CURRENCY FUTURES TO KEY OFF G-5, G-7 MEETINGS
  News of an agreement among G-5 and G-7
  finance ministers meeting in Washington this week will be key
  to the direction of currency futures at the International
  Monetary Market, but any such agreement will need to go beyond
  the Paris accord to stem the recent rise in futures, financial
  analysts said.
      "If they (the finance ministers) give the market something
  really new to look at -- that is, some package that goes beyond
  the Paris agreement -- you could have a real boost in the
  dollar," said Shearson Lehman Brothers analyst Anne Mills.
      On the other hand, "anything neutral would tend to be
  bearish for the dollar," Mills said.
      Traders and analysts agree a simple reaffirmation of the
  Paris accord will not be enough to halt the decline in the
  dollar, nor will central bank intervention.
      "A lot of people are looking for a reason to buy currencies
  and sell the dollar," said one trader for a large retail firm
  on the floor of the IMM.
      "If there is no concrete resolution, they will be looking
  to sell the dollar, possibly down to the 1.80 mark level," he
  said.
      Technically, most currency futures are poised for another
  rise, said Smith Barney Harris Upham analyst Craig Sloane.
      Sloane noted that June yen futures set a new contract high
  on Tuesday and closed at its best level ever, while June
  sterling set a new contract high on Monday.
      "Everything seems to be coming to a head right now and you
  don't need much to get things rolling," Sloane said.
      In particular, the June Canadian dollar, for which Sloane
  recently put out a buy recommendation, has hovered in a range
  between 0.7600 and 0.7660 in recent weeks, forming a triangle
  on the charts from which it may soon break out on the upside.
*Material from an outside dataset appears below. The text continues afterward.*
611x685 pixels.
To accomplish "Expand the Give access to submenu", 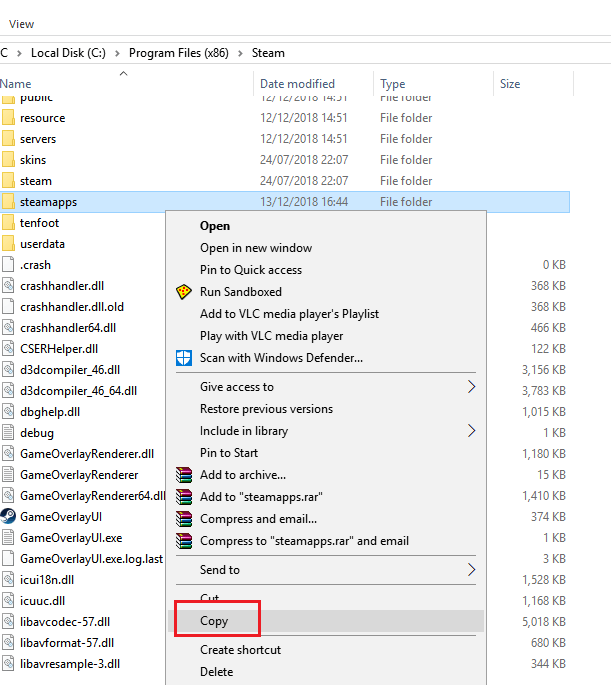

      A close above the contract high of 0.7665 would signal a
  breakout, Sloane said, and would likely mean the nearby
  Canadian dollar contract would extend its advance to near the
  0.7800 level. June Canadian dollar closed at 0.7656 Tuesday.
      Mills noted, however, that interest rate differentials
  between Canadian securities and U.S. securities have narrowed
  dramatically recently, with yields on 10-year Canadian bonds
  only about 80 basis points above U.S. 10-year notes.
      What has helped the Canadian currency, she noted, is an
  increasing proportion of foreign funds flowing into the
  Canadian equity market, particularly from Japanese investors.
      Other analysts, however, said currency futures may be near
  the top of their long-term rally.
      "Something will be done at the (G-5 and G-7) meeting to
  calm people," said David Horner of Merrill Lynch Economics.
      The Paris accord has pretty much fixed where major European
  currencies will trade, Horner said.
      But sterling futures may still make another run for new
  highs, up to 1.6300 to 1.6500 dlr in the June contract, on the
  positive atmosphere that will prevail before British elections
  and possibly another interest rate cut, Horner said. The June
  British pound closed at 1.6080 on Tuesday.
      Horner said that new boundaries for the trading range of
  the yen are likely to come out of the G-5 and G-7 meetings.
      The most likely range will be a bottom for the dollar
  between 140 to 142 yen per dollar and a top near 150 to 152
  yen, Horner said. In yen futures, the bottom of the dollar's
  range would be equivalent to 0.007100 to 0.007150 in the June
  contract. June yen closed at 0.006913 on Tuesday.
      If such a range does emerge from the meetings, "we will
  have one more rally in the yen," Horner said.